Serverless SlackBot Architecture

January 26, 2021

Motivation

Slack Bots provide a great entry point to backend functionalities. My team uses SlackBots to automate common tasks and to provide non-technical teammates with access to self-serve utilities. Serverless architectures are generally easier to set up, easier to maintain, and cost less than traditional servers for sporadic use cases. In short, serverless architecture is a great fit for the irregular usage of our Slack Bots.

My initial research into serverless-based Slack Bots did not yield a lot of examples. In fact, much of Slack’s API documentation seems to assume that the developer is running a traditional server. Stubborn developer that I am, I insisted on a fully serverless implementation anyway. This article describes the architecture that we landed upon, its quirks and shortcomings. In a future article I hope to share more of the application code.

In this article, the terms Slack Bot and Slack App are used interchangeably. Technically, everything is a Slack App. But “Bots” are chic and cool and hip, man, and I’m no jive turkey.

Requirements

The solution must abide by the following requirements and constraints:

The architecture must 100% serverless managed resources (and in this case will be on AWS).
The architecture must support Slack slash commands.
The architecture must support Slack interactions.
The architecture should minimize usage of Slack’s developer APIs.

This author is of the opinion that the only thing less consistent and cohesive than Slack’s developer APIs is the associated documentation. While SlackBots are great, the development experience is awful. One silver lining of this approach is improved isolation of the bot application code from the Slack interface; in other words, application functionality will not be limited to Slack!

Step One: Slash Commands

Slack Slash Commands are the perfect first step to take if you are new to SlackBot. A slash command very much embodies a “Push button, get thing” simplicity that is easy to wrap you head around. As a super basic example, you may want /random-number to return to you a random number. When it comes to automating more complex workflows, you may want /create-order --env=test --type=SHIP_TO_CONSUMER --items=2 to create an order resource, of type ship-to-consumer, in the test environment containing two random items.

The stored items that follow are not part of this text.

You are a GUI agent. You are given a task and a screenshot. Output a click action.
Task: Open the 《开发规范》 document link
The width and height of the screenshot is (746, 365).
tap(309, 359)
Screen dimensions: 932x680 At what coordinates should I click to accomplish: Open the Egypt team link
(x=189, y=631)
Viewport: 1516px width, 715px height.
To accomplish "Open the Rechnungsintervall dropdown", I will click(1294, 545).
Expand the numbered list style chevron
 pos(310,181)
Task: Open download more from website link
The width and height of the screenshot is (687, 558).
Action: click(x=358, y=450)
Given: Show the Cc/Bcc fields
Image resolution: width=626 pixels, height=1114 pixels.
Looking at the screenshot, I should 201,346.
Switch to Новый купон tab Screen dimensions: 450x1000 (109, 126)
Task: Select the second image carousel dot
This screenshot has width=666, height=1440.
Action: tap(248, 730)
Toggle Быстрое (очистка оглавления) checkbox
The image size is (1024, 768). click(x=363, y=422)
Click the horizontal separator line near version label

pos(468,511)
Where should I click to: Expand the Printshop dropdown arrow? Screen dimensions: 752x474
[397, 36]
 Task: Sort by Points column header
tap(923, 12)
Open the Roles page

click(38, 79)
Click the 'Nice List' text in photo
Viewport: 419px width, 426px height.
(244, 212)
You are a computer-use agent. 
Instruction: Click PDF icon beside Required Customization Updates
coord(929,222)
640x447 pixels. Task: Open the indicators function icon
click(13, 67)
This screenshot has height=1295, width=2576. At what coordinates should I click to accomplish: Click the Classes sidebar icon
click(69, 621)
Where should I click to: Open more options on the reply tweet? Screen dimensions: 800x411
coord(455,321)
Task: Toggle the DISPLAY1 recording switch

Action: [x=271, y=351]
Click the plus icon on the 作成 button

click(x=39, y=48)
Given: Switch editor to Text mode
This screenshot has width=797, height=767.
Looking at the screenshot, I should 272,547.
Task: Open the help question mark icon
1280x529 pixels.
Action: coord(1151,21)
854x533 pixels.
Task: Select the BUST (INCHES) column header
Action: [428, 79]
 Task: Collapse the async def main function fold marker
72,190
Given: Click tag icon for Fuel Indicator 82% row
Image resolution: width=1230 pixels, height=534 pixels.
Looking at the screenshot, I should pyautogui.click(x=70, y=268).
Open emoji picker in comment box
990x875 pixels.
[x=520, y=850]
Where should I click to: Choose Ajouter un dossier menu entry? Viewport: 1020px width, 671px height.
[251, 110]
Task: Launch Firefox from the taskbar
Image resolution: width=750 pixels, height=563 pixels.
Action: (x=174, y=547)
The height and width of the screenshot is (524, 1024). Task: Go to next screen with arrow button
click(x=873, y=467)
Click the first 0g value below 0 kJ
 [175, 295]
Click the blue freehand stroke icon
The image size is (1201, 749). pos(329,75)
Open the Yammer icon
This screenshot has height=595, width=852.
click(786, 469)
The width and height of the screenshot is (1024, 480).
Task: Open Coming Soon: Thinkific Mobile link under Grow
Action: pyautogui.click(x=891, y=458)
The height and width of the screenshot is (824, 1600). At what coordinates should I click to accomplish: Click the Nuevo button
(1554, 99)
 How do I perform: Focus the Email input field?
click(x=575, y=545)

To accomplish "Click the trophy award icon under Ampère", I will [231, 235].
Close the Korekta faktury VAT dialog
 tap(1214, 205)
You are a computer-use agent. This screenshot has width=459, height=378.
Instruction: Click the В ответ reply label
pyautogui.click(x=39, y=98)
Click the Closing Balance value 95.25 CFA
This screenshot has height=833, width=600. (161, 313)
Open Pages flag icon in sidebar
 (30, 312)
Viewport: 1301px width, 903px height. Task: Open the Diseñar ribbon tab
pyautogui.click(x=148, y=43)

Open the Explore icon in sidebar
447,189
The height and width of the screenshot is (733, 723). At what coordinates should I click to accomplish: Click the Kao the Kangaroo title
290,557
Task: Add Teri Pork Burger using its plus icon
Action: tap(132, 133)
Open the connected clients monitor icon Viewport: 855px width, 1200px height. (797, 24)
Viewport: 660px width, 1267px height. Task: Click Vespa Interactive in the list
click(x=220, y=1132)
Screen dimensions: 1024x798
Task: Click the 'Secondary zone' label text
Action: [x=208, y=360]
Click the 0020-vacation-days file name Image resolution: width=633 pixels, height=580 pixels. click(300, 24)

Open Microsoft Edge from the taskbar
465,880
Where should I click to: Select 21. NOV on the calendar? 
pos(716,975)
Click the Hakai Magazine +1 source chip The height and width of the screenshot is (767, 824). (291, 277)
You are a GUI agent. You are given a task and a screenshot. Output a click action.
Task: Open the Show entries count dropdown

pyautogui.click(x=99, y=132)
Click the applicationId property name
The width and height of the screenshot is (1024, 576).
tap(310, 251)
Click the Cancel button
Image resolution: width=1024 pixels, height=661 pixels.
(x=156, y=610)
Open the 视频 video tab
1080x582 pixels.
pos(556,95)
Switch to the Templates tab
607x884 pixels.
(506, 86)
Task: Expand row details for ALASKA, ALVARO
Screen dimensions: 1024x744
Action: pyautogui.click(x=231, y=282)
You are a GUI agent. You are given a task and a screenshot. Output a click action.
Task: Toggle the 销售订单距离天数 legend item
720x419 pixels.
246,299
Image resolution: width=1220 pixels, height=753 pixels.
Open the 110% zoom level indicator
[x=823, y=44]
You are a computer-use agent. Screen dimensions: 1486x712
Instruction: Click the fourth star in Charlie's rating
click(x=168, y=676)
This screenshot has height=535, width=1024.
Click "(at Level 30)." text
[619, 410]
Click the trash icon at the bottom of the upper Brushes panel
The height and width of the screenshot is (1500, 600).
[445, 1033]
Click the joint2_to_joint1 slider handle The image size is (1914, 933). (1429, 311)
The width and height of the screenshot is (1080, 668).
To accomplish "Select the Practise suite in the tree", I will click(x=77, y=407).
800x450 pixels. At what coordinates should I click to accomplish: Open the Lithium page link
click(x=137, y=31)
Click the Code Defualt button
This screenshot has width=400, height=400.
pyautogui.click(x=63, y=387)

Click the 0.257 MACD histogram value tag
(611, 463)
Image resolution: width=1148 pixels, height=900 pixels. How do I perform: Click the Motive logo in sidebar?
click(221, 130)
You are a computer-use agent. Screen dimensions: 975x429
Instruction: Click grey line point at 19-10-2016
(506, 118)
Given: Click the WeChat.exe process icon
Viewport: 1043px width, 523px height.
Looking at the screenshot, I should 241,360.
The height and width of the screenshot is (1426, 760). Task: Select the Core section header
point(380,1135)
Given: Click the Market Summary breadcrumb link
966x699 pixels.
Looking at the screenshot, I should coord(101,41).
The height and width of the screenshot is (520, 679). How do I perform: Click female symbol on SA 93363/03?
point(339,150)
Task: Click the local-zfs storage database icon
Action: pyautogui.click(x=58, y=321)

In either case, required application does not run in Slack itself. The slash command essentially collects inputs and sends the data to a webhook.

The sequence diagram below describes an extensible architecture for ingesting Slack slash commands.

Slash Command Architecture Overview Ingest Command

Slack

Slack requires that you create a SlackBot from the developer console and assign it necessary permissions. Creation and permissioning are outside the scope of this article, but I hope that the linked resources can help.

One SlackBot can accommodate many slash commands. From your Slack app’s developer console, you are required to submit a Request URL for each registered slash command; Slack will POST the input payload to this URL whenever the slash command is run. To avoid superfluous infrastructure, use the same URL for every slash command and then use a controller to send the request to the appropriate worker.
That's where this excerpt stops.